* **PASSAGE**

================================

Thursday, February 18, 2010

Ecological Economics - Revaluing the Environment

Growth for growth’s sake is no longer an option. Ecological economists are calling for a ‘green’ revision of incentives and investments, as the starting point for achieving societies that are sustainable in environmental, social as well as economic terms.

Peter May, past president of the International Society for Ecological Economics, has written an excellent summary of the role of ecological economics in the transition to a sustainable economy (appearing in the current issue of The Broker). He contrasts the principles of ecological economics (EE) with those of mainstream economics and points out the key fundamental difference — EE practitioners recognize that the economy is a subsystem of the biosphere, while mainstream economists tend to view the economy as the whole and the environment as the subsystem.

Principles of ecological economics

EE takes as its starting point the notion that the economy is situated within the biosphere (in contrast with mainstream economic theory in which environmental problems are considered only as external reflections of the larger economic system). Resources such as air, water, food, wood, fibre, minerals and energy sources are the foundation of the economy. The economy also draws on the Earth as a sink for its wastes, such as carbon dioxide, toxic chemicals and chloro-fluorocarbons.

================================

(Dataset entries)
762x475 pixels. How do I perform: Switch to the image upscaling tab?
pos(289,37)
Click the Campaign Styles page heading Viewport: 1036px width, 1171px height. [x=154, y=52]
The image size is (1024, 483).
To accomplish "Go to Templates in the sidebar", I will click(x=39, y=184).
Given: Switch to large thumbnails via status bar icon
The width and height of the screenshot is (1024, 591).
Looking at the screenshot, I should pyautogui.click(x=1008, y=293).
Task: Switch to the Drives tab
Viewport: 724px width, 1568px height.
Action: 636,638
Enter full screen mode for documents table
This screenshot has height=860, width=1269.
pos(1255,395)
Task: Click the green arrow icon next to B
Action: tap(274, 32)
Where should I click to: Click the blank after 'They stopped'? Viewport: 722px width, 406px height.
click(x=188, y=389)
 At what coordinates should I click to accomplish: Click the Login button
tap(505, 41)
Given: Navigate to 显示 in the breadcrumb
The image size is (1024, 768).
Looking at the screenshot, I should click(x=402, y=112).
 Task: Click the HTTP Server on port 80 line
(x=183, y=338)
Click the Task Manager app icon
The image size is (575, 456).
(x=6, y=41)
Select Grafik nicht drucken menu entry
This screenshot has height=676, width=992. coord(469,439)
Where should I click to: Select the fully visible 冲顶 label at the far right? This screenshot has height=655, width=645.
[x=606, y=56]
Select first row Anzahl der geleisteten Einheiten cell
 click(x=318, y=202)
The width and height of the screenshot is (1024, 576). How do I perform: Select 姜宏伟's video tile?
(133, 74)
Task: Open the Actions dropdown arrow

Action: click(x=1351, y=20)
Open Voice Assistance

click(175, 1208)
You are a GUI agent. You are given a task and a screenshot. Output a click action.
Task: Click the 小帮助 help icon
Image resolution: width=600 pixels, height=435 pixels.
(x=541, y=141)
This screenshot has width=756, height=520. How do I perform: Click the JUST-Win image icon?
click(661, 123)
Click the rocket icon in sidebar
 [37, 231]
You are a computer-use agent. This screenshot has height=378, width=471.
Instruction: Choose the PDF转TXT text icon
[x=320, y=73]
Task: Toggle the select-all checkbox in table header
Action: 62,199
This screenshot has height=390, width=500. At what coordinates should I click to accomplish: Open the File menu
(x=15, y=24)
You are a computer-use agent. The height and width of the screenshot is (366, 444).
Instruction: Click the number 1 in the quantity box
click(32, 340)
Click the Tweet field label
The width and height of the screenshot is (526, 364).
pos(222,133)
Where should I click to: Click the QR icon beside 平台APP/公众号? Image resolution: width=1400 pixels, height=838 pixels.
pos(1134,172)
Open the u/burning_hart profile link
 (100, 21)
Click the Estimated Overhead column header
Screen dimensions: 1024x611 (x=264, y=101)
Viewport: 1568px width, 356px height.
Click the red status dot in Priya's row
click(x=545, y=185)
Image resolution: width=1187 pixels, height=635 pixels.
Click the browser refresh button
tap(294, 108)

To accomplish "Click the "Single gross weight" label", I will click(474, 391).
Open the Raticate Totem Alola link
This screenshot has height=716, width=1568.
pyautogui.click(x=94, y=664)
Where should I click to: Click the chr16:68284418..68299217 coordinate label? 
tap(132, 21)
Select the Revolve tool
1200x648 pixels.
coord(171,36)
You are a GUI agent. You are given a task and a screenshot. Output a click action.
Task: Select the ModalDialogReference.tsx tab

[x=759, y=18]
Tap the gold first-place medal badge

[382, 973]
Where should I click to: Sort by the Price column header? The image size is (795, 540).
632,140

================================

* **EXERCISE PROMPT**
Retype the ecological economics passage word for word, from beginning to end.

* **EXERCISE RESPONSE**
Thursday, February 18, 2010

Ecological Economics - Revaluing the Environment

Growth for growth’s sake is no longer an option. Ecological economists are calling for a ‘green’ revision of incentives and investments, as the starting point for achieving societies that are sustainable in environmental, social as well as economic terms.

Peter May, past president of the International Society for Ecological Economics, has written an excellent summary of the role of ecological economics in the transition to a sustainable economy (appearing in the current issue of The Broker). He contrasts the principles of ecological economics (EE) with those of mainstream economics and points out the key fundamental difference — EE practitioners recognize that the economy is a subsystem of the biosphere, while mainstream economists tend to view the economy as the whole and the environment as the subsystem.

Principles of ecological economics

EE takes as its starting point the notion that the economy is situated within the biosphere (in contrast with mainstream economic theory in which environmental problems are considered only as external reflections of the larger economic system). Resources such as air, water, food, wood, fibre, minerals and energy sources are the foundation of the economy. The economy also draws on the Earth as a sink for its wastes, such as carbon dioxide, toxic chemicals and chloro-fluorocarbons.